You can't test for undefined behavior, because there is no requirement
that it should be consistent. In fact, there are no requirements at all.
:-)

It so happens that the MS implementation handles this by casting to
unsigned internally, and checking the range of the parameter. Possibly
because there is a compiler option to make the char type unsigned, in
which case your test must work.

It's non-portable anyway.
Assigning a signed value a non signed value of the same size is well
defined, isn't it?
unsigned int = -1;
is well defined, is it not?

So what if tolower expects an unsigned char and I pass it a signed char, it
is well defined, right?

Please quote from the standard where it is undefined.
Jul 22 '07 #13

P: n/a
On Jul 21, 12:47 pm, "Bo Persson" <b...@gmb.dkwrote:

[...]
It so happens that the MS implementation handles this by
casting to unsigned internally, and checking the range of the
parameter.
I would be very surprised if it does this, because that would
not be conform.

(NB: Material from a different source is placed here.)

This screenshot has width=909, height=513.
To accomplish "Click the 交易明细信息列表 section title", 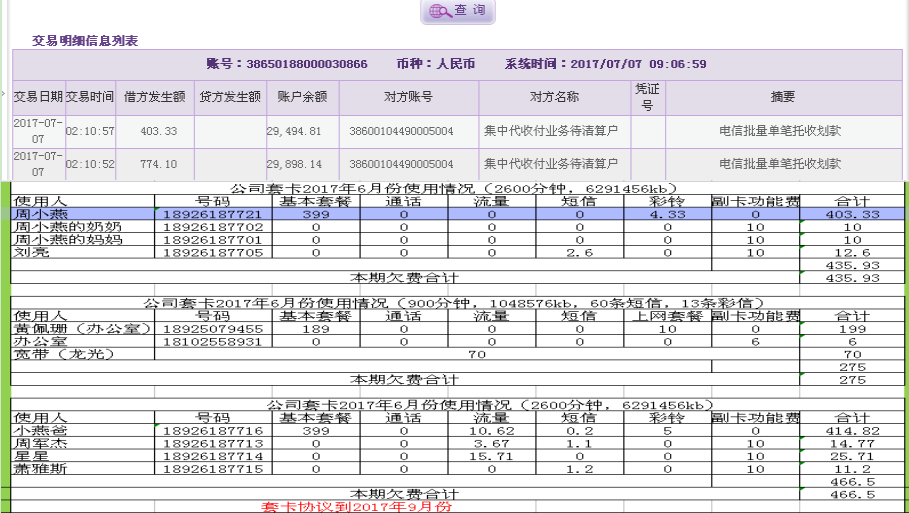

It probably does like Sun, and simply ensures
that the bytes in from of the mapping array contain the right
thing. And it will probably fail for 0xFF, if the function
requires returning something other than 0xFF, because
tolower(EOF) is defined, and EOF is usually -1 (although I don't
think I've ever looked for Microsoft).

(BTW: I tend to think that Sun invented this trick, since I
first saw it under Solaris, at a time when the versions of HP/UX
and (I thing) AIX didn't use it. But to tell the truth, I have
no idea who did it first.)
Possibly because there is a compiler option to make the char
type unsigned, in which case your test must work.
G++ and VC++ both have this option. IMHO, it would have made
sense for the C committee to require that char be unsigned, and
it certainly makes sense for the implementation to make it
unsigned whenever there is no additional overhead. But
historically, most early C users were on PDP-11, where making
char unsigned had a very significant run-time overhead. And
they wrote a lot of code assuming that char was signed.
Wrong---even K&R I stress the fact that its signedness is
implementation dependant. But vendors don't like breaking
existing code, even if it's wrong, and to this day, most
implementations default to plain char being signed.

--
James Kanze (Gabi Software) email: ja*********@gmail.com
Conseils en informatique orientée objet/
Beratung in objektorientierter Datenverarbeitung
9 place Sémard, 78210 St.-Cyr-l'École, France, +33 (0)1 30 23 00 34

Jul 22 '07 #14

P: n/a
On Jul 22, 11:48 am, "Jim Langston" <tazmas...@rocketmail.comwrote:

[...]
Assigning a signed value a non signed value of the same size is well
defined, isn't it?
Assigning a signed value to an unsigned variable is well
defined, regardless of the sizes. The signed to unsigned
conversion is defined to be modulo 2^n, where N is the number of
value bits in the target unsigned type.
unsigned int = -1;
is well defined, is it not?
Yes, for a given implementation. (The exact value will, of
course, depend on the size of a int.)
So what if tolower expects an unsigned char and I pass it a signed char, it
is well defined, right?
tolower doesn't expect an unsigned char. It expects an int,
whose value is either EOF or in the range of [0...UCAR_MAX].
Converting a negative signed char to int will preserve its
value, and the results will be negative.
Please quote from the standard where it is undefined.
>From the C standard (obviously), §7.4/1:
The header <ctype.hdeclares several functions useful for
classifying and mapping characters.166) In all cases the
argument is an int, the value of which shall be
representable as an unsigned char or shall equal the value
of the macro EOF. If the argument has any other value, the
behavior is undefined.

(This is from C99, the only version I can copy/paste from. But
the text is unchanged from C90, the reference version for C++.)

--
James Kanze (Gabi Software) email: ja*********@gmail.com
Conseils en informatique orientée objet/
Beratung in objektorientierter Datenverarbeitung
9 place Sémard, 78210 St.-Cyr-l'École, France, +33 (0)1 30 23 00 34

Jul 22 '07 #15

This discussion thread is closed

Replies have been disabled for this discussion.